### Work required
Rewrite the records from the very first line through the line containing "click(x=592, y=258)", inclusive, swapping "timezone" for "time zone" and leaving everything else unchanged.
* Begin *
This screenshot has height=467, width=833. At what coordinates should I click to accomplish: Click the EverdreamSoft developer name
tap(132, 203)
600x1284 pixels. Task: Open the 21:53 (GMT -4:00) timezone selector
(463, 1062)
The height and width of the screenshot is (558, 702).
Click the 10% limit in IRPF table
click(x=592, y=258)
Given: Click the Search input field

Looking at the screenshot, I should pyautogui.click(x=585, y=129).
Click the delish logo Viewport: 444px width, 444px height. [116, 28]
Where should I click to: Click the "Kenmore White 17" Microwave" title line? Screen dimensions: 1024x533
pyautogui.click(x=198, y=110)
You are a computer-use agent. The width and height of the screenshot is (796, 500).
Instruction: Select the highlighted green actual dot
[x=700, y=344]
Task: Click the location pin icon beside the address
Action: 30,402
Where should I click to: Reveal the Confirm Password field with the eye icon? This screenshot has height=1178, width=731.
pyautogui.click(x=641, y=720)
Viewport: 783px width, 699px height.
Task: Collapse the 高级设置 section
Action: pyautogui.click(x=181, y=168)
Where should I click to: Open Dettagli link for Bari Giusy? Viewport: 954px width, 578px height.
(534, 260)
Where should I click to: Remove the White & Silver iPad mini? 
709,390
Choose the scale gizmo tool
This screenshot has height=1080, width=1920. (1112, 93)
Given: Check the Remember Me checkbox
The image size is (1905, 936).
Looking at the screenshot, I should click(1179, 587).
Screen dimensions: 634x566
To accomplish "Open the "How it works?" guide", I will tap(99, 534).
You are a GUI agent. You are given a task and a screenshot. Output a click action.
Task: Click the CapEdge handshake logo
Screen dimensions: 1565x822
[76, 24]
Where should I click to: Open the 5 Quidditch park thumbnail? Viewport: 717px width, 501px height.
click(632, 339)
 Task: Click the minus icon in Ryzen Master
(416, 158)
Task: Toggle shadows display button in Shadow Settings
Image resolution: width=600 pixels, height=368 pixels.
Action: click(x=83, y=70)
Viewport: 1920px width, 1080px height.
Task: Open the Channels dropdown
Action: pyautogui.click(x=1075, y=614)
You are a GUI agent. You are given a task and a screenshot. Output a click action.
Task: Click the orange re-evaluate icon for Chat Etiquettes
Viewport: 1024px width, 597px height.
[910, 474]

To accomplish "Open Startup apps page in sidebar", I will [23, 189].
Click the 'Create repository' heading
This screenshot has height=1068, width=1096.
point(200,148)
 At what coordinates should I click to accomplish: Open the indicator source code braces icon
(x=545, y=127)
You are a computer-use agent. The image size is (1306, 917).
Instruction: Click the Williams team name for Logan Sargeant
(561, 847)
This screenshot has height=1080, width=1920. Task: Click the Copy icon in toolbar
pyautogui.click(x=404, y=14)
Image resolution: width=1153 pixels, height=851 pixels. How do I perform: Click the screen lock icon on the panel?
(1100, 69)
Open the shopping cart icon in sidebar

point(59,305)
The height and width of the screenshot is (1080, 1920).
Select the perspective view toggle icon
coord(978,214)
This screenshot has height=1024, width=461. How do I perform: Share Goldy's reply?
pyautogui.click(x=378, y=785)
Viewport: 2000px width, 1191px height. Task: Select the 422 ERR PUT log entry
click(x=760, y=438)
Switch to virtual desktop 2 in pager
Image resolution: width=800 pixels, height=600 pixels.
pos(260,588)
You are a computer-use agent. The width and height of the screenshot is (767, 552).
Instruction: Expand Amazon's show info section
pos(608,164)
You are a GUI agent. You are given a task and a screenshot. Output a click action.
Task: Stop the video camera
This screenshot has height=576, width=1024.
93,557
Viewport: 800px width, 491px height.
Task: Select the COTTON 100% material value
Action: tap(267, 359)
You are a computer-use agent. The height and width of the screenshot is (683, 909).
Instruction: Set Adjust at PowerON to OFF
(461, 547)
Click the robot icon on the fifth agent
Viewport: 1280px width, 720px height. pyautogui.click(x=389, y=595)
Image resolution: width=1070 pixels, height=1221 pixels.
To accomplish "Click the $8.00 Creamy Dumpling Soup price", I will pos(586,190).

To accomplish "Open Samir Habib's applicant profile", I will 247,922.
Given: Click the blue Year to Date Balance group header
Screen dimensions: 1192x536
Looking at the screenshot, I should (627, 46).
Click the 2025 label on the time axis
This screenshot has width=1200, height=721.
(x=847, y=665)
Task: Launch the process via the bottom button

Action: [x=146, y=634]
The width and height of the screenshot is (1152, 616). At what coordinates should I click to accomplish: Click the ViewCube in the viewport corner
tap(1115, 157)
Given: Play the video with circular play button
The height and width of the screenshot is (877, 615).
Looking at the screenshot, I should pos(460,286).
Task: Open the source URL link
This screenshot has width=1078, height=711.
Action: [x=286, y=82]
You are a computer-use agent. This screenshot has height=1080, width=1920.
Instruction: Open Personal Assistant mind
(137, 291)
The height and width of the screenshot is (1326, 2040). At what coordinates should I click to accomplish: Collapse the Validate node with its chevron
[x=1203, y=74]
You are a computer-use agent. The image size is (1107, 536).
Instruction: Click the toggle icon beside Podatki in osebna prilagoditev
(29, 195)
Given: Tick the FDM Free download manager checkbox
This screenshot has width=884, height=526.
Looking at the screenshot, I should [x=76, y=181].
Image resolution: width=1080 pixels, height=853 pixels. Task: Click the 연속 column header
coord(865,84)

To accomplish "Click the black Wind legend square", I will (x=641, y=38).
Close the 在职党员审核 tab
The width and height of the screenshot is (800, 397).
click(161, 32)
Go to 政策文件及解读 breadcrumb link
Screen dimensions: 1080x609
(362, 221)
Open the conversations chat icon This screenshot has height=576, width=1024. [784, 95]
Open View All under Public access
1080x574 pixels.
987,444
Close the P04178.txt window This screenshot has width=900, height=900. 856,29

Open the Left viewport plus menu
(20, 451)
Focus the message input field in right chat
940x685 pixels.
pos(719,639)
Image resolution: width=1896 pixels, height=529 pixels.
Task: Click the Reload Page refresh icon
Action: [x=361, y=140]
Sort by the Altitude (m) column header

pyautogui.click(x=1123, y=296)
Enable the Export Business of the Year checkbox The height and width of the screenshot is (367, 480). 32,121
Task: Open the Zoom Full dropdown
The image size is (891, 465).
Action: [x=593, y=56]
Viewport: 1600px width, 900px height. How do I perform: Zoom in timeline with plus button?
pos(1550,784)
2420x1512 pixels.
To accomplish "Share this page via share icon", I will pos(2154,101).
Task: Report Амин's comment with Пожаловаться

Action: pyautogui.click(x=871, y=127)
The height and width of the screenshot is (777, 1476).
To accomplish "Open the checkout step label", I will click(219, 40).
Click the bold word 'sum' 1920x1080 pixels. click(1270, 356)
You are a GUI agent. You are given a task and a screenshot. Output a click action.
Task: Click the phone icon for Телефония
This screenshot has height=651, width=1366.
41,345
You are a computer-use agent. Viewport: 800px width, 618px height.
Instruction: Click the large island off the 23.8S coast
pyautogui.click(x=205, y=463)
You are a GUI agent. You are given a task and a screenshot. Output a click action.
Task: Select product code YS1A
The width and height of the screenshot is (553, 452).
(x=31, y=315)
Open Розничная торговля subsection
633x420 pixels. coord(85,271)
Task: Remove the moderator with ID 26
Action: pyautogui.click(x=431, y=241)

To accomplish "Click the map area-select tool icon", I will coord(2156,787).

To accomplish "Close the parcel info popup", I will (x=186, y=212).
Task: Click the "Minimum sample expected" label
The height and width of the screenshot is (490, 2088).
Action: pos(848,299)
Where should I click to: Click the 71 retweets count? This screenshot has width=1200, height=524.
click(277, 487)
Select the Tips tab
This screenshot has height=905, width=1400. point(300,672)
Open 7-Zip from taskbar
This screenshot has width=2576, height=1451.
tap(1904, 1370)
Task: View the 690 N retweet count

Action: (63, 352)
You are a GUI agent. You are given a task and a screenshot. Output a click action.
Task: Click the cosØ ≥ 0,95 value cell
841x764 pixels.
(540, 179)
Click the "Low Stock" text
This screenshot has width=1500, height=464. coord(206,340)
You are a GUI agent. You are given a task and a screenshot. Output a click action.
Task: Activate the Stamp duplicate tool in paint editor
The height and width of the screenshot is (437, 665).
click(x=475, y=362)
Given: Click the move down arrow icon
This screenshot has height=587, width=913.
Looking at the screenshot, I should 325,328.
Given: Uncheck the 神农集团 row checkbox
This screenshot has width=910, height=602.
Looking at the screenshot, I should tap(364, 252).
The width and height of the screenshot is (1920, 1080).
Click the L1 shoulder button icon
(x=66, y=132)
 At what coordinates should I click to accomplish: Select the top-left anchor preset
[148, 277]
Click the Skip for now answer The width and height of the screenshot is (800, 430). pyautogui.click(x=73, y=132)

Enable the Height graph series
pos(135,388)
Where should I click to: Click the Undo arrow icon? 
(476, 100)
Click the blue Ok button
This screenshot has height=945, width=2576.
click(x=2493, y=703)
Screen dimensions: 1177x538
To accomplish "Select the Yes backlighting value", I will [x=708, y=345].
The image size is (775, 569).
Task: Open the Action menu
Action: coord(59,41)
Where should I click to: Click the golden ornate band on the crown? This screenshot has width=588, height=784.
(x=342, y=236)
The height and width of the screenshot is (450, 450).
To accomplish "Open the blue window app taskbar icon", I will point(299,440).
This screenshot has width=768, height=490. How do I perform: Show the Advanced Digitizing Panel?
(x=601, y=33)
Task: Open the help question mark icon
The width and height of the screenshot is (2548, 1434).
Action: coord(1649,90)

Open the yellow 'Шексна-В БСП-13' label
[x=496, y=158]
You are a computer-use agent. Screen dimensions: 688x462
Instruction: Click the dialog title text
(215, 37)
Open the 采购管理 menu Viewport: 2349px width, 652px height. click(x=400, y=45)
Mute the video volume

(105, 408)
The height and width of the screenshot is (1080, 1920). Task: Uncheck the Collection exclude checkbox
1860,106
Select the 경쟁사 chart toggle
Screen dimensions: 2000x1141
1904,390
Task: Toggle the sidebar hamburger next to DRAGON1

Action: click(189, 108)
* End *
### Task result
This screenshot has height=467, width=833. At what coordinates should I click to accomplish: Click the EverdreamSoft developer name
tap(132, 203)
600x1284 pixels. Task: Open the 21:53 (GMT -4:00) time zone selector
(463, 1062)
The height and width of the screenshot is (558, 702).
Click the 10% limit in IRPF table
click(x=592, y=258)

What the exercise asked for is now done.